3 preguntas a Mailer


La estrecha relación entre la violencia y la mentalidad masculina (hombres en combate, hombres en ring de box, hombres en un bar pegándose botellazos en la cara) siempre a sido una constante en usted, ¿no?.

-Puede que sí, pero eso fue porque pensaba que me había asomado al mundo siendo demasiado blando. Para empezar no fui un buen soldado. Lo he dicho antes: en un escuadrón de doce hombres, yo habré sido el tercero o cuarto empleado de abajo. De modo que salí del ejército con muchas pequeñas heridas en mi ego. Y cuando publiqué "Los desnudos y los muertos" y tuve ese éxito enorme, sentí que no me lo merecía. Así que, a partir de ahí, me dediqué a reconstruir mi personalidad. Llegué a esas conclusiones bajo la poderosa influencia analítica de la marihuana. Porque hay dos cosas de las que me jacto en la vida, una de ellas es que nunca me psicoanalicé, cosa que me da un raro orgullo. La otra es haberme autoanalizado, con marihuana. Porque si uno es un egomaníaco tiene que ser capaz de autoanalizarse. Y así se vuelve una bendición ser egomaníaco. En caso contrario es una enfermedad. Gracias a la marihuana, finalmente entendí cómo rehacer mi psiquis, que es la razón por la cual la gente se psicoanaliza.


Se suele ver a Estados Unidos en esos términos, como un país en permanente necesidad de demostrar lo que es capaz de hacer...

-¿Un problema de machismo? Bueno, en este país hasta las feministas actúan como hombres, como hombres patéticos, esa clase de tipos que dicen que se oponen a toda forma de violencia. Ya sabe a lo que me refiero: esa clase de gente que se le tira a uno encima, pero rastreramente, sin vigor, sin honor.

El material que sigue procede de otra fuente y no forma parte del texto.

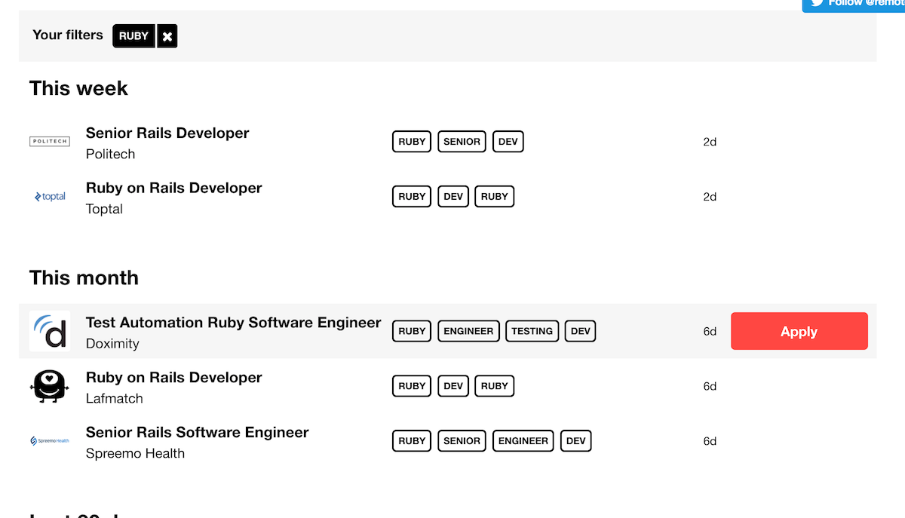Click the Toptal company logo
Image resolution: width=905 pixels, height=518 pixels.
[50, 197]
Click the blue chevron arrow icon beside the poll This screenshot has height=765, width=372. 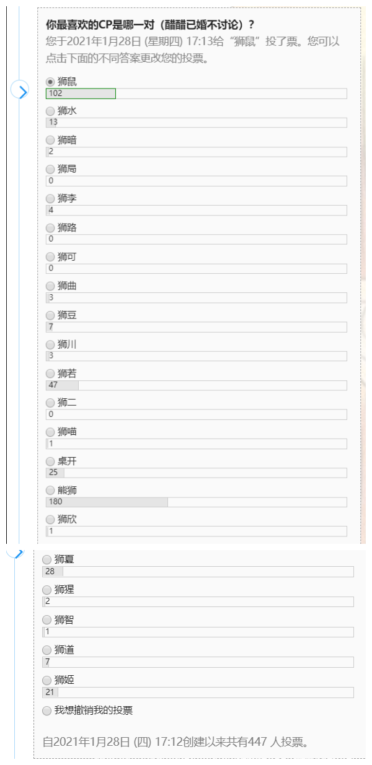click(20, 92)
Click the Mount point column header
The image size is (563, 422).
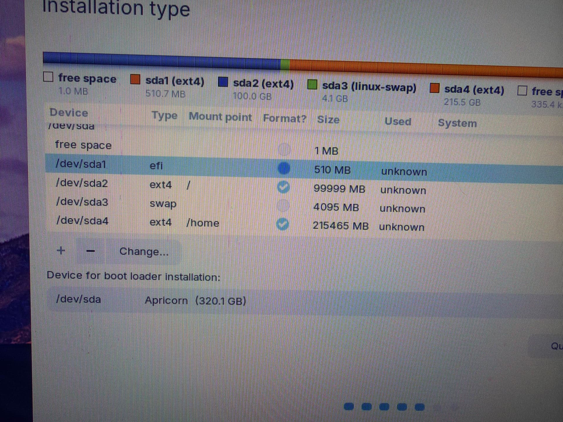pos(220,117)
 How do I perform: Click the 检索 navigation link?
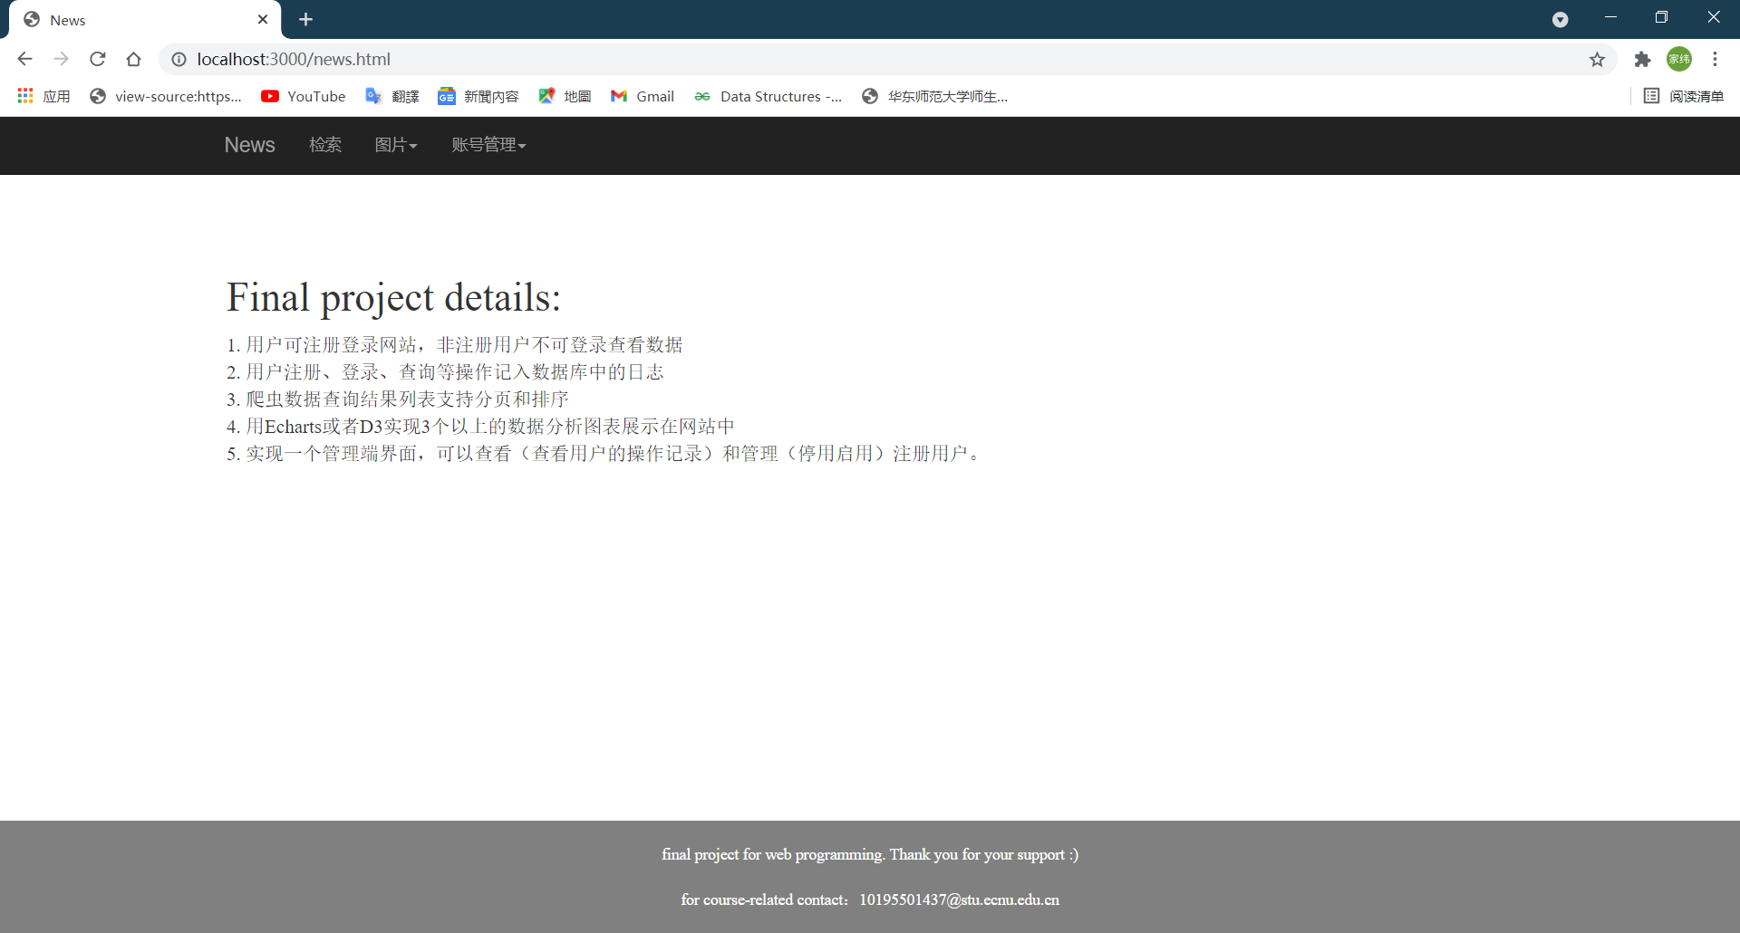pos(325,145)
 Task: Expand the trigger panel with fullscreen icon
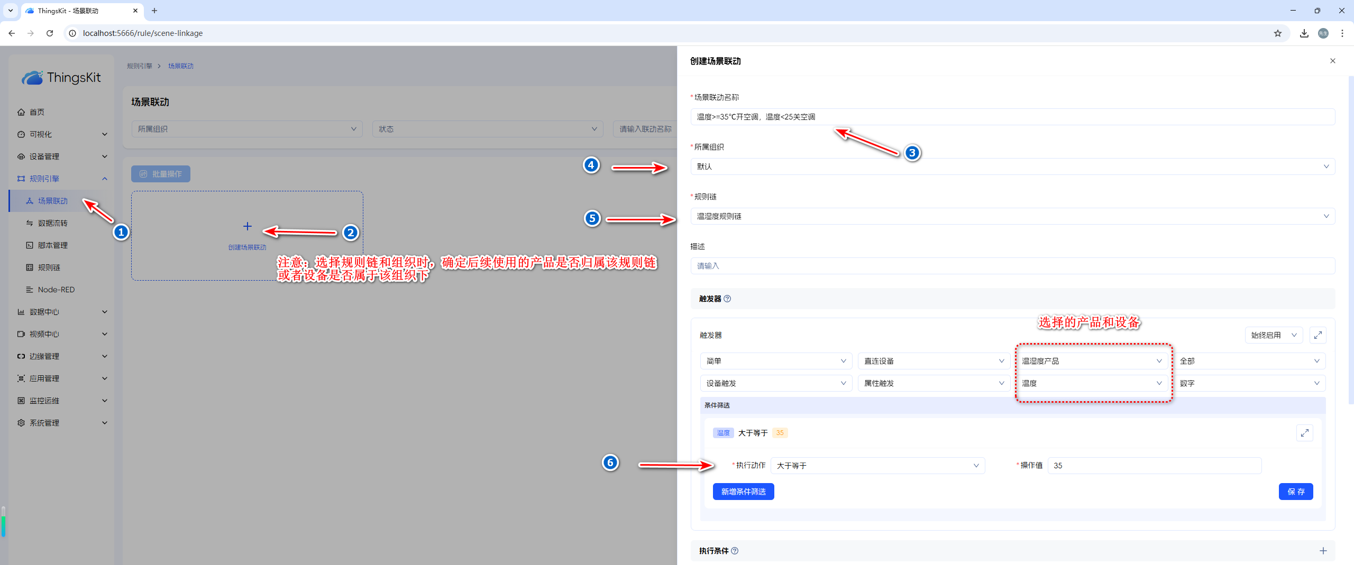pyautogui.click(x=1318, y=335)
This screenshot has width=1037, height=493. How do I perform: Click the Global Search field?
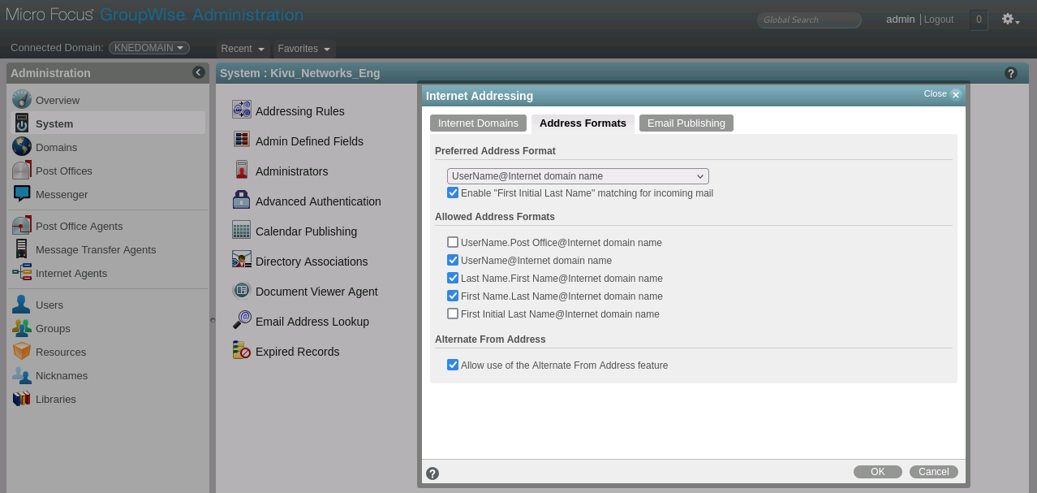pyautogui.click(x=809, y=19)
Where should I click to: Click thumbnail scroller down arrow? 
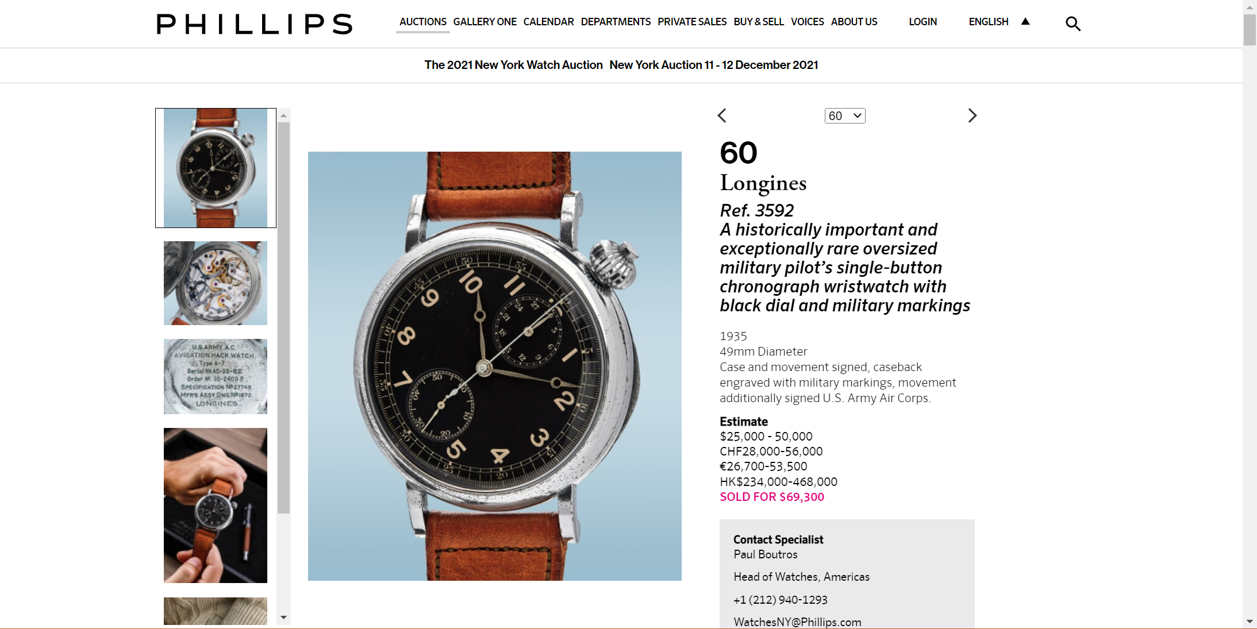click(x=283, y=618)
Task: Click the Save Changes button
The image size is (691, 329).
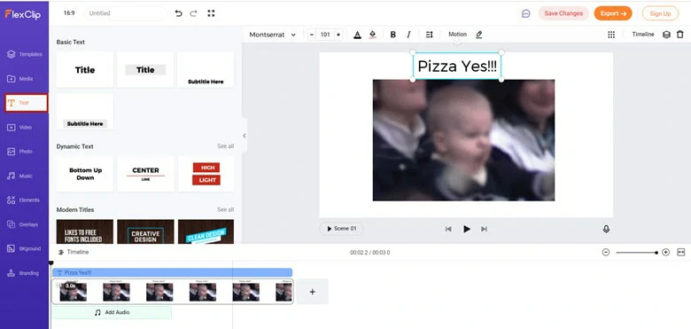Action: [563, 13]
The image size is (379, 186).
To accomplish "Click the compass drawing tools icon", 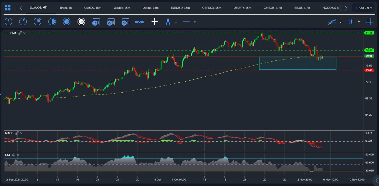I will [168, 22].
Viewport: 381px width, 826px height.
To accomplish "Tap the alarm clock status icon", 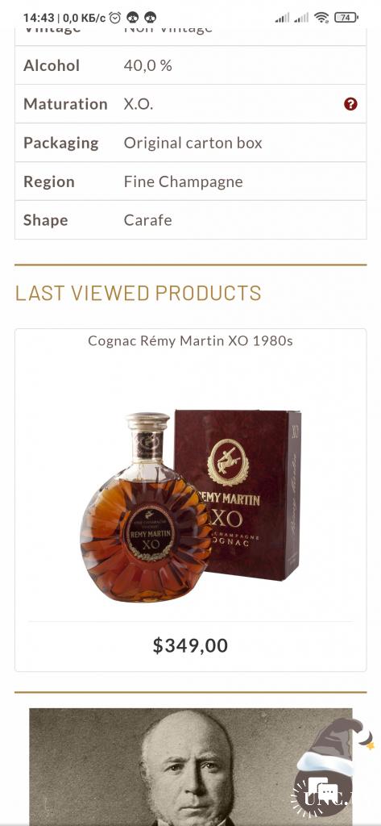I will click(114, 18).
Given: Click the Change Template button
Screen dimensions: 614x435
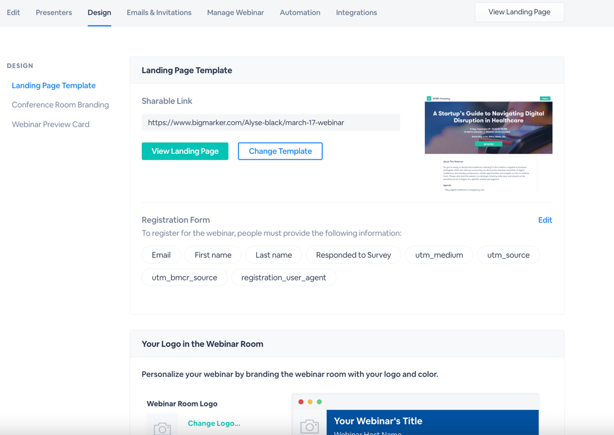Looking at the screenshot, I should [280, 151].
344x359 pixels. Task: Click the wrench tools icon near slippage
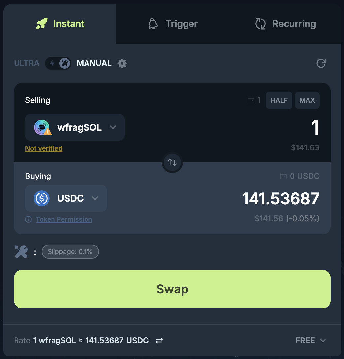click(21, 252)
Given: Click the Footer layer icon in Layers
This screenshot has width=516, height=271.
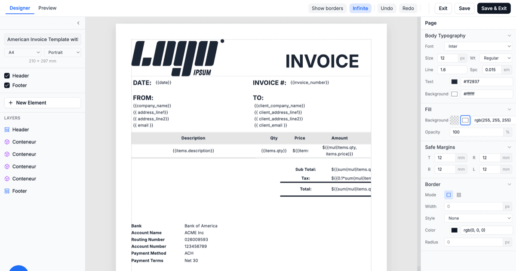Looking at the screenshot, I should (x=7, y=191).
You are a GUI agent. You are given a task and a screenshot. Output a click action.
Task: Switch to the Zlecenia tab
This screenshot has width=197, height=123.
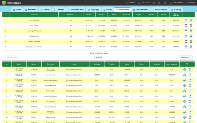tap(59, 10)
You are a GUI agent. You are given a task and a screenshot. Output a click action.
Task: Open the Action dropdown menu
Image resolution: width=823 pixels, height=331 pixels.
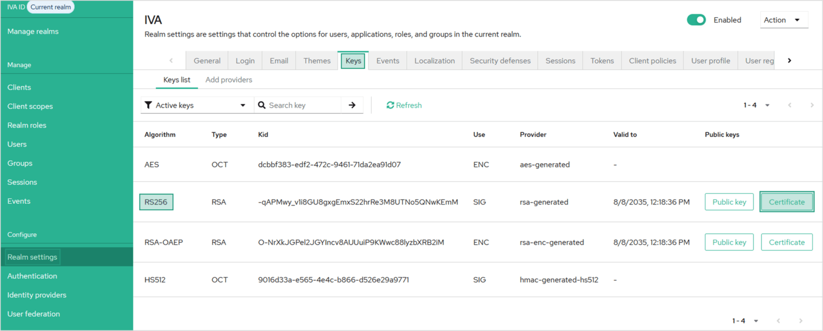(x=783, y=20)
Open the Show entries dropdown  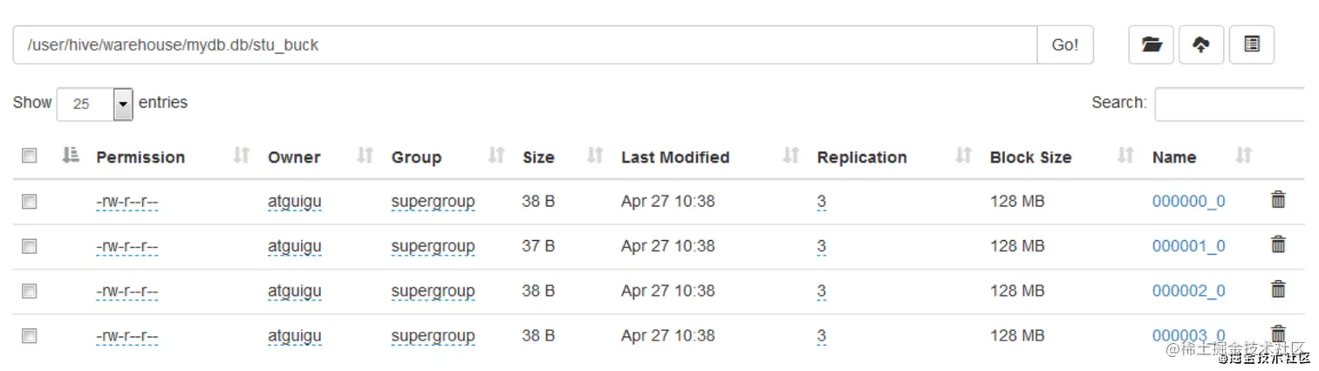(x=94, y=104)
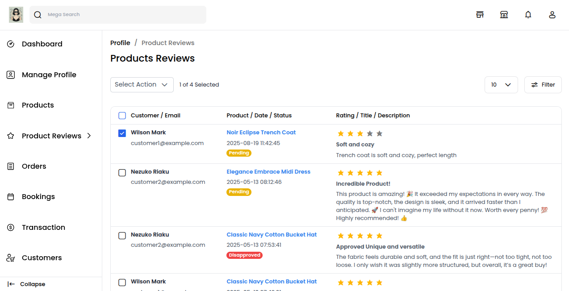Open the Noir Eclipse Trench Coat product
The width and height of the screenshot is (569, 291).
tap(261, 132)
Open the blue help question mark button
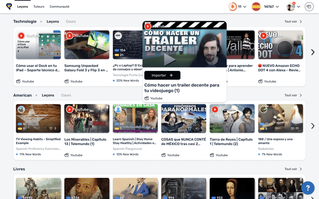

Este es un país que cree que ha ganado toda guerra en la que entró, sea Vietnam o la Guerra Fría... Pero ningún norteamericano está dispuesto a enfrentar la más profunda de las contradicciones de Estados Unidos: que somos una nación cristiana. ¿Se le ocurre algún país más moralista que éste? Y, al mismo tiempo, somos los archipracticantes del capitalismo. Es decir de la codicia. Todos queremos tener más dinero que el vecino , aunque no tengamos la menor idea de qué hacer con ese dinero.


¿Hay alguien en la Izquierda a quien respete o admire?

-Hay gente que me gusta, pero no se me ocurre nadie a quien seguir para aprender algo. Dios, ya he perdido la mitad de mi cerebro, y si para interpretar algo tengo que seguir dependiendo de mi propio pensamiento... ¡en que triste estado está el mundo! (... ) Cuando uno empieza a escribir, cuando uno es joven, el terror mayor radica en que la idea de que la gente lea tu libro y venga a matarte. Por eso Salman Rushie nos afectó tan profundamente. Por fin alguien escribía un libro por el que iban a matarlo. Pero lo que uno descubre escribiendo es que no: nunca pasa nada. Uno escribe sus libros y dice cosas terribles, pero nadie llama a tu puerta para decirte: "estás en problemas. Vas a sangrar por esto". Nunca, así que el segundo horror es que lo que uno escribe no importa. Y ese horror es aún mayor. Después de todo, con el primero, tal vez uno podía ponerse a la altura de las circunstancias, ser más heroico de lo que creía ser. Pero el segundo es simplemente el desastre absoluto: lo que escribo no importa. Entonces uno trata de resistir, de no caer en ese mar muerto y putrefacto de la inanición... Por la cultura vale la pena correr grandes, grandes riesgos. Por la sencilla razón de que, sin cultura, somos bestias totalitarias. El nuevo mundo de la tecnología nos induce a ser totalitarios. Lo que nos promete la tecnología es que todos podemos ser freaks del control: que el mundo es nuestro para dominarlo. Después de trabajar seis horas frente a una computadora fluorescente ya no nos quedan sentidos: ése es el trueque. "Yo doy mis sentidos, dénme sólo el control sobre mi entorno", parece decir la gente. Y lo único que todavía resiste es la cultura. Incluso me atrevería a decir que la cultura es lo único que nos preserva del totalitarismo. Pero la cultura es más que un cd rom. Es ir a una librería o una biblioteca y encontrar un viejo libro en un estante perdido y descubrir que tal vez nadie lo haya pedido en cinco años, y que eso forma parte de su virtud: esa pátina de pasado. La pequeña comunión que se produce entre el libro y uno es lo que está desapareciendo.